Pluto e 20th Century Boys são obras distópicas, ambientadas em uma realidade futuristas nas quais a humanidade passou por grandes guerras e traumas. O mundo vive hoje momentos políticos muito conturbados. A atual realidade político-social do mundo te assusta? Você acha que existe a possibilidade de estarmos caminhando para cenários semelhantes às suas histórias distópicas?
Infelizmente, acredito que seja muito difícil que o mundo vá em uma boa direção. Acho que o mangá pode ter tanto a função de alertar a sociedade quanto um oferecer um lazer para as pessoas que vivem o duro cotidiano. Além disso é uma cultura de fácil entendimento como a música rock, por isso, penso também que seria muito bom se o mangá se tornar uma ponte que liga as pessoas do mundo inteiro.
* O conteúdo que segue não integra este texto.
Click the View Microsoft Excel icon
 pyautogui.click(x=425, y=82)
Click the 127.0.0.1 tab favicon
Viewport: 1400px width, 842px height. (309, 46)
“O Osamu Tezuka deixou muitas obras fantásticas, mas para mim, a mais importante é Hi no Tori”
Você tem um interesse grande por música. O que você está ouvindo hoje? Você tem algum conhecimento de música brasileira?
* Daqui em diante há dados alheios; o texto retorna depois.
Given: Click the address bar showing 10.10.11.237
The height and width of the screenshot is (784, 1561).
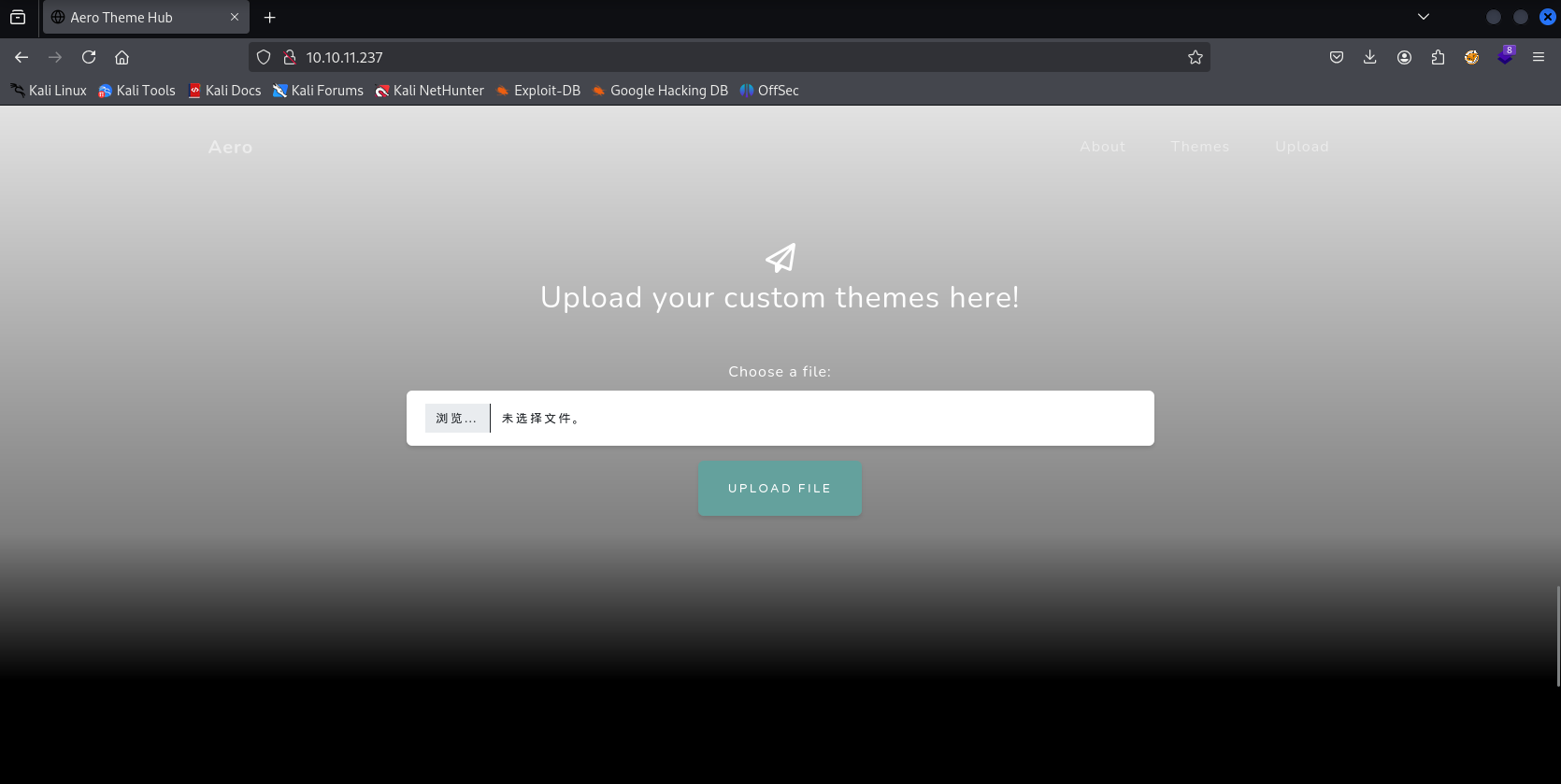Looking at the screenshot, I should click(x=729, y=57).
Eu sempre ouço músicas de vários tipos.
Eu sou amante de disco de vinil e fico muito feliz que ultimamente a cultura de vinil tenha voltado. Outro dia, quando estive na loja de discos usados, comprei o Asa Branca, do Quinteto Violado. Lendo a apresentação do disco, descobri o que a palavra ASA significa em português, e a minha mais recente obra ASA DORA é sobre uma menina chamada ASA que é piloto de avião. Fiquei muito emocionado por ter encontrado esse disco, é como um destino.
Você tem alguma obra – seja livro, filme ou mangá – recente que tenha consumido e poderia recomendar?
Tenho muitos livros e filmes que gostaria de recomendar, por isso, é difícil citar só um. Se for filme, eu recomendo o Fargo dos irmãos Coen. A série Fargo que foi inspirada pelo filme é maravilhosa demais e também recomendo para todo mundo.
Apesar do trabalho de Osamu Tezuka ser bastante conhecido no Brasil, algumas publicações mais longas e adultas dele estão saindo em português pela primeira vez, como Ayako. O que você vê de mais especial no trabalho do Osamu Tezuka? Qual obra dele você considera mais importante e indispensável?
Aos 13 anos de idade, descobri a obra Hi no Tori, de Osamu Tezuka e fiquei chocado com a grandiosidade, a estruturação livre e a profundidade do drama humano. O Osamu Tezuka deixou muitas obras fantásticas, mas para mim, a mais importante é Hi no Tori.